Military Veteran Chris Rebone, and wastewater division manager of St. Charles, Illinois, speaks about how a total team effort helped an Illinois plant upgrade to a new bio-P process and make other improvements while sustaining operations and permit compliance.
By Jim Force
September 2020 Cover Story of Treatment Plant Operator magazine which appeared in print as “Wastewater Plant: A Home Run of an Upgrade”
How do you accommodate a two-year upgrade of a treatment plant, change over to new processes, keep staff abreast and involved, and maintain effluent compliance — all while dodging contractors, engineers and equipment suppliers?
In St. Charles, Illinois, Chris Rebone, wastewater division manager, says it takes a proactive and patient approach, open communication between departments, and the willingness to make mistakes and learn from them.
He should know. From 2017 to 2019, the city’s Main Wastewater Treatment Facility underwent a game-changing renovation that added a new biological phosphorus removal process, rehabilitated the digestion and biogas systems, and added other new equipment and processes.
Rebone gives credit for the successful transition to his staff of Samantha Metallo, assistant division manager; Dan Massa, John Huver, Steven O’Neil and Steven Streich, certified wastewater operators; James Smith, wastewater technician; and Richard Wadda, laboratory technician.
“It took a lot of ingenuity on their part,” he says. “I can’t thank our people enough for their due diligence and attention to detail. They accepted the challenge and ran with it.”
The Main Wastewater Treatment Facility is one of two at St. Charles. The Westside plant treats 0.6 mgd on average and has a 0.7 mgd design capacity. The Main facility (9 mgd design, 7 mgd average) has Muffin Monster screens (JWC Environmental) in the influent pumping stations, followed by primaries, biological treatment, final clarification and UV disinfection (TrojanUV). Effluent discharges to the Fox River.
Biosolids are stabilized in a pair of egg-shaped digesters (Walker Process Equipment, A Div. of McNish Corp.), dewatered on Alfa Laval centrifuges, stored at the Westside plant and spread on corn and soybean fields in fall. Biogas powers the plant’s Walker Process Equipment boiler and heat exchanger system.
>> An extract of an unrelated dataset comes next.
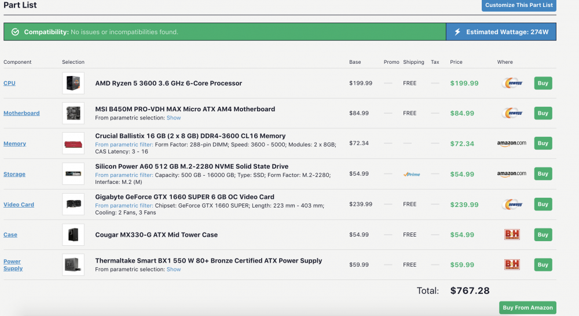Click Buy for the Silicon Power A60 SSD
This screenshot has height=316, width=579.
pos(543,174)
New state-imposed phosphorus removal requirements led the city to undertake the $17 million plant upgrade to biological phosphorus removal. Rebone says it made sense to rehabilitate the digesters and biogas system while the rest of the plant was under construction: “We thought it best to do everything at once.” The project involved:
Converting to a three-stage anaerobic-anoxic-oxic (A2O) system, with aerobic, anoxic and anaerobic zones for biological phosphorus removal.
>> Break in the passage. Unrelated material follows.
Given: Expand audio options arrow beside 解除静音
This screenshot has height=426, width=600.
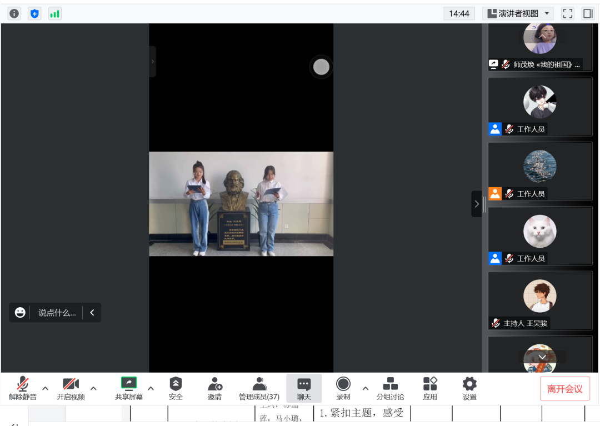Looking at the screenshot, I should 46,388.
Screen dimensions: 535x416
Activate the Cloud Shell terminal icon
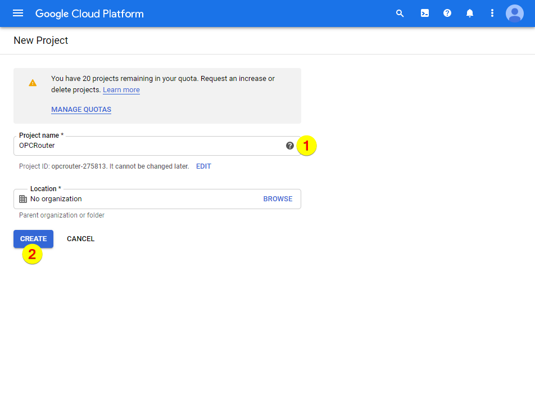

Adding a new internal recycle pump station
Adding a primary sludge fermenter
Adding ferric chloride for chemical polishing
Replacing a sludge storage tank and installing a new biogas storage tank
Rehabilitating the digester piping and operation systems
Upgrading the biogas system
Clearing the hurdles
Plant management had to install these improvements on the fly. The challenge was double-edged: maintain compliant operations during construction and be able to operate the new processes once the project was complete.